AppOmni, provider of SaaS Security Posture Management (SSPM), outlined the 3 most common ways threat actors steal PHI stored in healthcare systems:

  1. Improper identity privileges and access permissions
  2. Poor configuration in 3rd party apps
  3. IoT devices

Healthcare SaaS app developers should not worry about their users’ sending data to a third-party cloud.

Securely Ingesting & Analyzing FHIR Data

With a solution like Qrvey’s unified data lake approach to embedded analytics, analyzing FHIR data is within reach. We support real-time analytics with a push API into our data pipeline. This supports JSON and semi-structured data, AKA FHIR data.

FHIR analytics data is difficult for both humans and machines to understand and integrate into applications and analysis. This interoperability opportunity enables greater insights from analytics, which can drive improved patient outcomes.

The FHIR format enables seamless data exchange between different healthcare systems. It drastically reduces the need for complex data conversions and integrations. FHIR also empowers patients to access their medical information easily and securely.

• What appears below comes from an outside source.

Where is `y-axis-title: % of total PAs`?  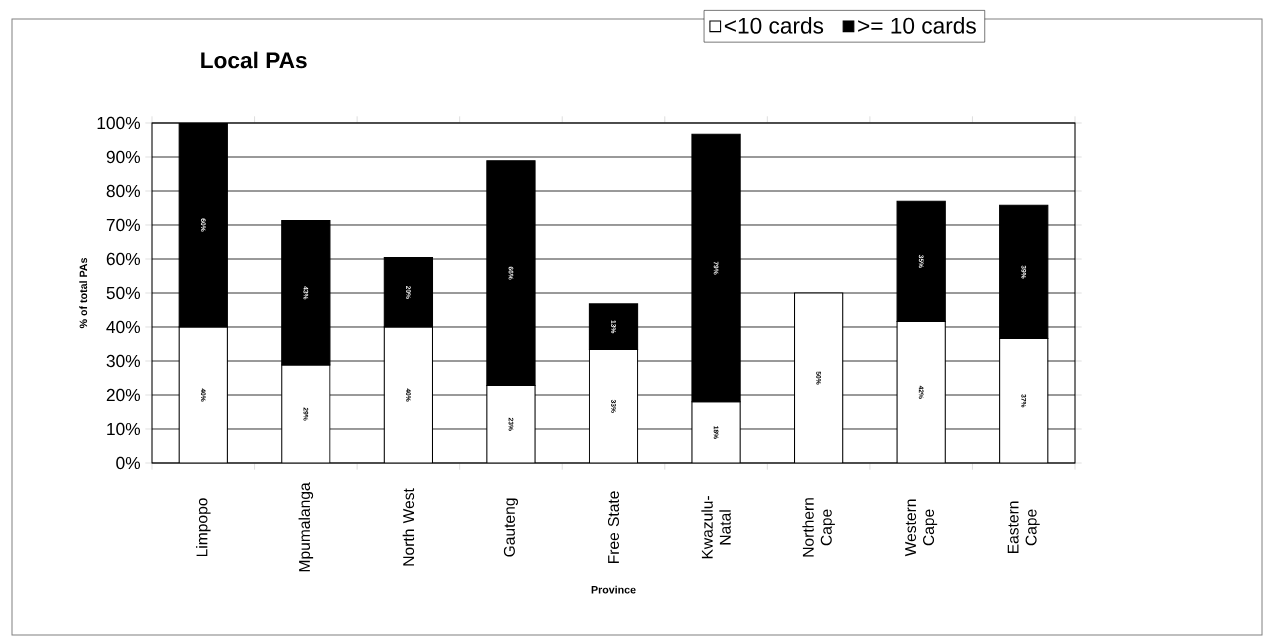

Additionally, the improved data portability enables patients to transfer their medical records between providers easily.

Finally, eliminating the need for custom data integrations reduces operational costs. 

For SaaS providers, this presents an opportunity. Offering analytics across FHIR patient data is still not a common product feature. Saas leaders would be keen to learn more about FHIR analytics to differentiate their products.

Embedded Analytics Platform for Multi-Tenant SaaS Apps

At Qrvey, we understand that analytics starts with data. That’s why we focused on the use of a data lake.

The Qrvey embedded analytics platform is specifically for multi-tenant analytics software within SaaS applications. Our goal is to enable development teams to offer better analytics while building less software in-house.

It all starts with our unified data pipeline for any type of data. Qrvey allows for live connections to existing databases as well as ingesting data into its built-in data lake. This cloud data lake approach optimizes performance and cost-efficiency for complex analytics queries. Additionally, the system automatically normalizes data during ingestion so it’s ready for multi-tenant analysis and reporting. 

Qrvey supports connections to common databases and data warehouses like Redshift, Snowflake, MongoDB, Postgres, and more. You can also ingest data from cloud storage like S3 buckets, and unstructured data like documents, text, and images.